## start Supplied text

Other Deep Learning Networks for Visual Place Recognition?



I am doing a project on Visual Place Recognition in Changing Environments. The CNN used here is mostly AlexNet, and a feature vector is constructed from Layer 3. Does anyone know of similar work using other CNN's e.g. VGGnet (which I am trying to use) and the corresponding layers please?

I have been trying out the different layers of VGGnet-16. I am trying to get the nearest correspondence to the query image by using the cosine difference between query image and database images. So far no good results.

## end Supplied text

## Problems to solve
A: From the forum post on visual place recognition, return the passage between "Other Deep Learning" and "no good results.", inclusive.
B: List every specific network name that the forum post on visual place recognition mentions, counting each distinct form once.

## start Dataset content

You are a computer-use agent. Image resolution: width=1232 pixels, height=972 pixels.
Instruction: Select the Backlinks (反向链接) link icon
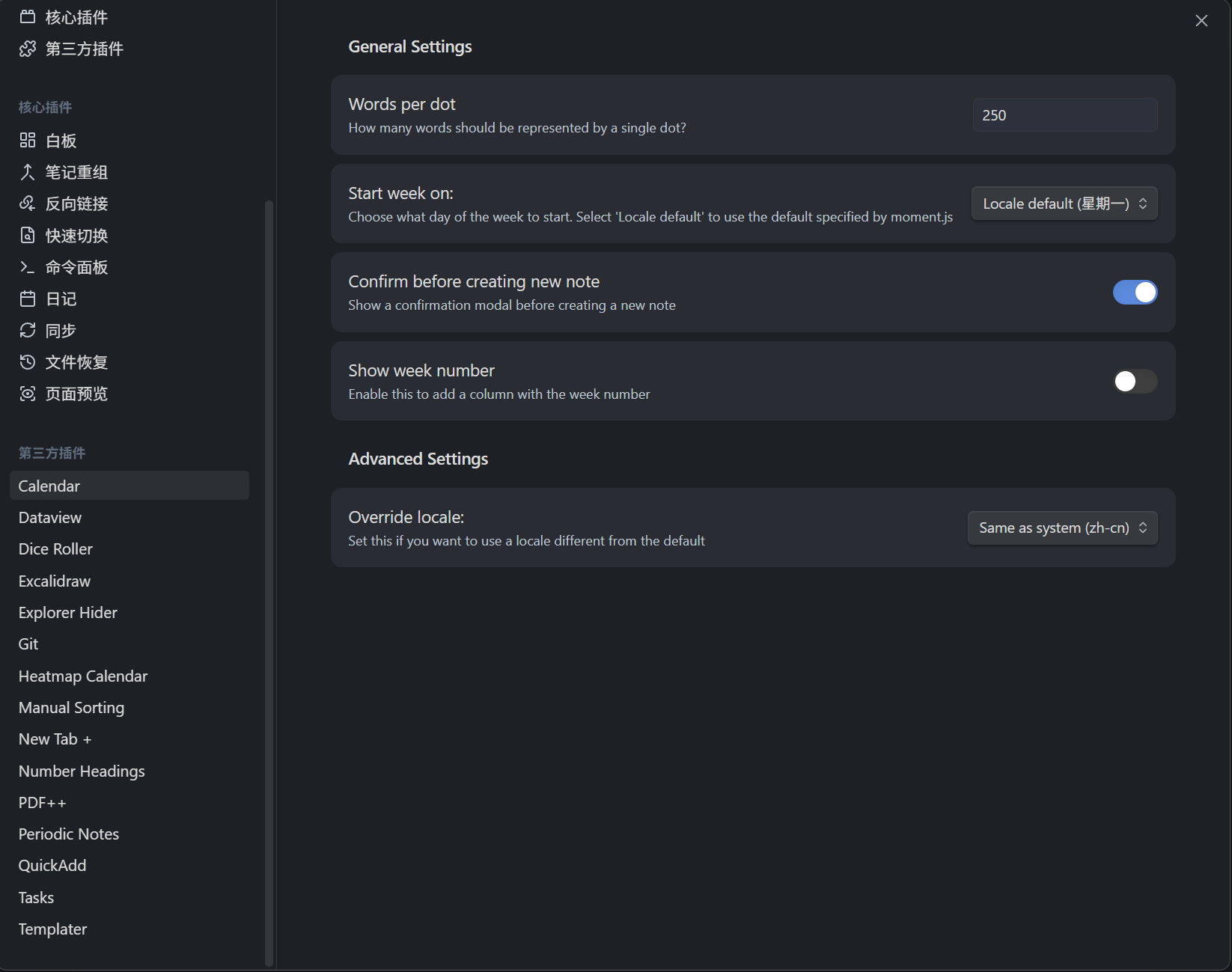[28, 204]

## end Dataset content

## Exercise results
A:
Other Deep Learning Networks for Visual Place Recognition?



I am doing a project on Visual Place Recognition in Changing Environments. The CNN used here is mostly AlexNet, and a feature vector is constructed from Layer 3. Does anyone know of similar work using other CNN's e.g. VGGnet (which I am trying to use) and the corresponding layers please?

I have been trying out the different layers of VGGnet-16. I am trying to get the nearest correspondence to the query image by using the cosine difference between query image and database images. So far no good results.

B:
AlexNet
VGGnet
VGGnet-16